J'ai eu des problèmes avec ma fille peu après la naissance. On devenait fous tellement elle hurlait de douleur, ne s'endormait que d'épuisement et ne tenait jamais plus d'une heure endormie. On a vu un généraliste et trois pédiatres sur une semaine. On a eu au pire un "vous n'avez pas assez de lait" avant même d'avoir examiné l'enfant ou posé la moindre question, au mieux un "inclinez le lit pour éviter les reflux".

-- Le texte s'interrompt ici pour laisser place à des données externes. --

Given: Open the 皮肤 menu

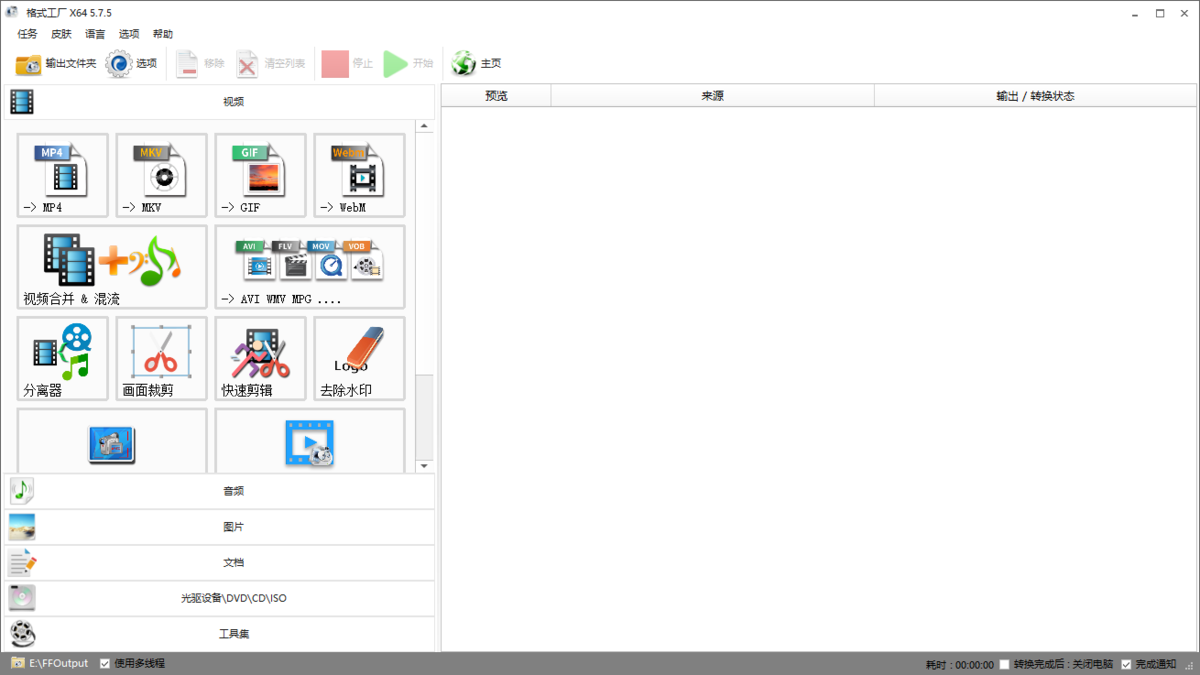Looking at the screenshot, I should point(61,34).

Là, sur les conseils d'amis (nombreux) ayant subi la même épreuve, nous sommes allés voir un ostéopathe. Là, l'ostéo a commencé par écouter ce qu'on avait à dire, a fait la part des choses entre ce qui est normal pour un nouveau né et ce qui ne l'est pas. Et du jour au lendemain, nos problèmes ont été terminés. Fini. A-pu. Envolés.
Il y avait bien un problème et si les médecins nous avaient simplement écoutés (pas faute d'avoir essayé), on aurait gagné du temps.

Et c'est loin d'être ma seule histoire du genre.

Je sais, tous ne sont pas comme ça, mais c'est une majorité et c'est très frustrant pour les patients.